> [YOUR ASSIGNMENT]:
Check each line of the listing below for the string "profile", and copy the ones that have it.
··· DATASET
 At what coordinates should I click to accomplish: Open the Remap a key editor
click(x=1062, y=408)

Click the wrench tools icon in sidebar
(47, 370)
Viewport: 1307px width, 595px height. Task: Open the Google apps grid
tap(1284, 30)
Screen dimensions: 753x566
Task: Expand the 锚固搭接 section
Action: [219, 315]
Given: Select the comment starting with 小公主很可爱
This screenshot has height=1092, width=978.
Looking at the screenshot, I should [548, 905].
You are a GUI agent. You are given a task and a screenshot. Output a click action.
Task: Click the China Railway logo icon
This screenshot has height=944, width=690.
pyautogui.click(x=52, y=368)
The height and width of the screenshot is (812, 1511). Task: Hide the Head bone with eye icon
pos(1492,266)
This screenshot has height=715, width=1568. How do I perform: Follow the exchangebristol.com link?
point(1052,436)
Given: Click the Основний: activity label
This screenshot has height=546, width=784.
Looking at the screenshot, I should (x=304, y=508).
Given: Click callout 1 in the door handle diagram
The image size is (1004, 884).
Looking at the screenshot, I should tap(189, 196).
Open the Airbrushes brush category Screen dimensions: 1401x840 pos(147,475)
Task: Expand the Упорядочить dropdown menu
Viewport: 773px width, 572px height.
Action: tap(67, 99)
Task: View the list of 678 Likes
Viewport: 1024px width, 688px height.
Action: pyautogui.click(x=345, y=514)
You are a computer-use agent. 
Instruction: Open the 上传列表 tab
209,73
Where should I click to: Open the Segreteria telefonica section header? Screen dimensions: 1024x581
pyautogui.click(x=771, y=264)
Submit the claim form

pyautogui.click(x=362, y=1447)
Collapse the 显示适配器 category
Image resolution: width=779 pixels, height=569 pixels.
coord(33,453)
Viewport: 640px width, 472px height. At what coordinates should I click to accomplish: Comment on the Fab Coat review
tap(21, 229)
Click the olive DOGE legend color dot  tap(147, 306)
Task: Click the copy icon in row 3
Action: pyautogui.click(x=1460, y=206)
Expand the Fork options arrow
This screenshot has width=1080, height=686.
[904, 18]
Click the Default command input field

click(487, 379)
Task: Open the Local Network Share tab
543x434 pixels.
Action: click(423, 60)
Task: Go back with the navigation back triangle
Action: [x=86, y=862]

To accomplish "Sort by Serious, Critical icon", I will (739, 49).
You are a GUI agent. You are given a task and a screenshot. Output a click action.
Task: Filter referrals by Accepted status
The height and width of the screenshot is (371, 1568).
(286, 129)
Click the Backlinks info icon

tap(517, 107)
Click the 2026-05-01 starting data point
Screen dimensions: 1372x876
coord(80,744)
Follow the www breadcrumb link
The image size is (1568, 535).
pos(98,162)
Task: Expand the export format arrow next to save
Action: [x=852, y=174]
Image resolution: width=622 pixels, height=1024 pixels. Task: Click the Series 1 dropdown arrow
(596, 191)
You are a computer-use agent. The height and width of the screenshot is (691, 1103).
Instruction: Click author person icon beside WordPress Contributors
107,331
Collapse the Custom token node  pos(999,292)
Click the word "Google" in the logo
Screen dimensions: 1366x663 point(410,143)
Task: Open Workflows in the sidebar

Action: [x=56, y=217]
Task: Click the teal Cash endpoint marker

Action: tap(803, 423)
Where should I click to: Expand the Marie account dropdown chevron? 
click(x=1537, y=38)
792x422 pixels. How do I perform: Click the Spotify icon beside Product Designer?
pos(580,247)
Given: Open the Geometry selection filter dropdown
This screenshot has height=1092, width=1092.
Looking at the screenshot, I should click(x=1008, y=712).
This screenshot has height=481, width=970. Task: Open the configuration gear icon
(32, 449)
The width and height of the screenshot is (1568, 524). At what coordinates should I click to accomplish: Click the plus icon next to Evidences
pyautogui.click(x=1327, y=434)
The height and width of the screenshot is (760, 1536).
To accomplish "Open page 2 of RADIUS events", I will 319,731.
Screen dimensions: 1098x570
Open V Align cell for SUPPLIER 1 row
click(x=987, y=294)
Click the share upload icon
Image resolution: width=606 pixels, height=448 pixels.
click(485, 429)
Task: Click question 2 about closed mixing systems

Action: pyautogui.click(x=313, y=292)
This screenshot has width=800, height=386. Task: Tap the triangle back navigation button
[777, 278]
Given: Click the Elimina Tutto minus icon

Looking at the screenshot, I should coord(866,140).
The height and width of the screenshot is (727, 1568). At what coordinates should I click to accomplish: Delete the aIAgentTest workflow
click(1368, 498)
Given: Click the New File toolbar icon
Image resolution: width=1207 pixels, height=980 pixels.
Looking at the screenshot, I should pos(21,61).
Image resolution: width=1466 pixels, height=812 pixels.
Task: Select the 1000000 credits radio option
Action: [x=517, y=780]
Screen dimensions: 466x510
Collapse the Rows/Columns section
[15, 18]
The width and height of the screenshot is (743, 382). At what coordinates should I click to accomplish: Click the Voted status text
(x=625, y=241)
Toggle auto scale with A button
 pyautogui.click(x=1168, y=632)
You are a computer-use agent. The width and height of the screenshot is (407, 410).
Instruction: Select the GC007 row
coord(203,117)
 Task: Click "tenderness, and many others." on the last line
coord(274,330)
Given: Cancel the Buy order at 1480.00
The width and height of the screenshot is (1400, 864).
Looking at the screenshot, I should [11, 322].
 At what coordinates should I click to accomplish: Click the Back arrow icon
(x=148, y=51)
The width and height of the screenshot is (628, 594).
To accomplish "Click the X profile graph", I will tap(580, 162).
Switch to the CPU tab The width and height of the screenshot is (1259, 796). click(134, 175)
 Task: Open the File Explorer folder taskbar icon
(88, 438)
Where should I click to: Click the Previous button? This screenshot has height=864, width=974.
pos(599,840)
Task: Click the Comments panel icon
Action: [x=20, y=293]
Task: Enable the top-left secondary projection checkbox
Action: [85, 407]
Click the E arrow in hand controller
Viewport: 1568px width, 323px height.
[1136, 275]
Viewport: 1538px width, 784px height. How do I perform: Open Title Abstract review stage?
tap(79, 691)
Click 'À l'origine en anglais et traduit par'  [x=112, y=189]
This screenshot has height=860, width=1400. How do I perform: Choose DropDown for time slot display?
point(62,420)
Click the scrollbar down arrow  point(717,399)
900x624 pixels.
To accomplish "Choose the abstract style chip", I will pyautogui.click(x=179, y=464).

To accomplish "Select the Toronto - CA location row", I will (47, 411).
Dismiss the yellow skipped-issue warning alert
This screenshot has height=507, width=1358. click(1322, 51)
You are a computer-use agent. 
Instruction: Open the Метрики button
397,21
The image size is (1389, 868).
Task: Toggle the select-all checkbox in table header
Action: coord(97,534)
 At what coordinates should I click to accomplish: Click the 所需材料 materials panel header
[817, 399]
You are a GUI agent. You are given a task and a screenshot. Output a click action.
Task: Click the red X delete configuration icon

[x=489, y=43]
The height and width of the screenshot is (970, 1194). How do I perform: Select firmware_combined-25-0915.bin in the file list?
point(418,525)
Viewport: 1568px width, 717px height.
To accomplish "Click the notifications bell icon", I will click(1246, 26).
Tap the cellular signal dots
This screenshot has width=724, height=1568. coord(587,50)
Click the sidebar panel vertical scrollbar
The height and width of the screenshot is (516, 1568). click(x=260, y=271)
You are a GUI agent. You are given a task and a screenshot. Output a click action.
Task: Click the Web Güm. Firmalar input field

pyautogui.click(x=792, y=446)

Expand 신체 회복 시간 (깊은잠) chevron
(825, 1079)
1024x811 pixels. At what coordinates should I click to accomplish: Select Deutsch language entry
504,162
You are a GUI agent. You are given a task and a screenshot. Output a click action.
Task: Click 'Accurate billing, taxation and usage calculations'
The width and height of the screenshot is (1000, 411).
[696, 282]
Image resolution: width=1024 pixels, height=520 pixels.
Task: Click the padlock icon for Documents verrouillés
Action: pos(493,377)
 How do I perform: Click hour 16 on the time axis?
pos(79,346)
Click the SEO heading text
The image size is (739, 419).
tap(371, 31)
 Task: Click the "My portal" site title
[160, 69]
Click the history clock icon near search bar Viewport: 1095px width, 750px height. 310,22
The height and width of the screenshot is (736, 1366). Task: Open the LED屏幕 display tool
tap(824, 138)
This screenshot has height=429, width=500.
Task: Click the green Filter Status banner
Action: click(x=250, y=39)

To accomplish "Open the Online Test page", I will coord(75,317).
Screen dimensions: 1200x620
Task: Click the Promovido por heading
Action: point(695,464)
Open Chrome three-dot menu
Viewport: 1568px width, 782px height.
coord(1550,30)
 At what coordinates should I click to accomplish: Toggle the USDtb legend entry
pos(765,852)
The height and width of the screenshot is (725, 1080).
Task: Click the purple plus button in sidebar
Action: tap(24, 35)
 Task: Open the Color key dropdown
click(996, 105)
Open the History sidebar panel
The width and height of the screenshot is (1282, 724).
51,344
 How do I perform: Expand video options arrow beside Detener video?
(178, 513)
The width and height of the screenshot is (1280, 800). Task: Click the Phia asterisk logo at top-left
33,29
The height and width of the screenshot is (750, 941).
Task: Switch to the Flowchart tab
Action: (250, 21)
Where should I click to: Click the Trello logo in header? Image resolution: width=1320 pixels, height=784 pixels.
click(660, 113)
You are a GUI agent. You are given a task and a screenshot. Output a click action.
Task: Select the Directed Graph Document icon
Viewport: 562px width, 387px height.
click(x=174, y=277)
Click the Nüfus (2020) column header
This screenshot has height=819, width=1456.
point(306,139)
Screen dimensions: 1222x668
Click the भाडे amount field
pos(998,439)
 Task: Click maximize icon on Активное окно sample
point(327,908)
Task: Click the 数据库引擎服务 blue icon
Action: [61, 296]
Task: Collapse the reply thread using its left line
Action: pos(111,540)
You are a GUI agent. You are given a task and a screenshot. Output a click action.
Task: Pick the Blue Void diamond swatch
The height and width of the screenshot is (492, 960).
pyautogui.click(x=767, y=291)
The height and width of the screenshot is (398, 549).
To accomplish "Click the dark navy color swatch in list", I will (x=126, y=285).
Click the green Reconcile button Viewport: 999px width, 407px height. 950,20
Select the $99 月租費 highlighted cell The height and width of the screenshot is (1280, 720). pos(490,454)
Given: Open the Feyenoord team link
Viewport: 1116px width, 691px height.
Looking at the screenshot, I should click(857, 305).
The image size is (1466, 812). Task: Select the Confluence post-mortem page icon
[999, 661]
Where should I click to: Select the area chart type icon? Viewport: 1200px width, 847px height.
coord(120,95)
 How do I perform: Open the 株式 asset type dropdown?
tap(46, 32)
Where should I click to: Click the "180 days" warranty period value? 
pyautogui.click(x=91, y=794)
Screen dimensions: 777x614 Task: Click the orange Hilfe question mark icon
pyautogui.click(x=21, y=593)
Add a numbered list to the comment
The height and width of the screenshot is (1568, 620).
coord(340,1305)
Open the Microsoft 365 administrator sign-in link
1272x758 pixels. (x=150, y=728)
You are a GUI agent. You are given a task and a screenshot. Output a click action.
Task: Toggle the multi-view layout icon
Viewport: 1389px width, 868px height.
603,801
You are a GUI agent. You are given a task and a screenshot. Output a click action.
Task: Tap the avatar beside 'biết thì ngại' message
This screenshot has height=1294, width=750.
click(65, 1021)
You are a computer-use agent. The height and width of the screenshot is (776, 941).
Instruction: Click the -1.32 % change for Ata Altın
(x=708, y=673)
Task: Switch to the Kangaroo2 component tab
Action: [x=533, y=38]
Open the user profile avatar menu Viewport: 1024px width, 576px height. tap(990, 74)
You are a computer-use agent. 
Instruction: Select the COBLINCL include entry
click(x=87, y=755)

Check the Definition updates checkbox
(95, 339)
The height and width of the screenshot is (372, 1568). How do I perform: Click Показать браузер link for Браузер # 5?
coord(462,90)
······
> [ANSWER SECTION]:
To accomplish "Click the X profile graph", I will tap(580, 162).
Open the user profile avatar menu Viewport: 1024px width, 576px height. tap(990, 74)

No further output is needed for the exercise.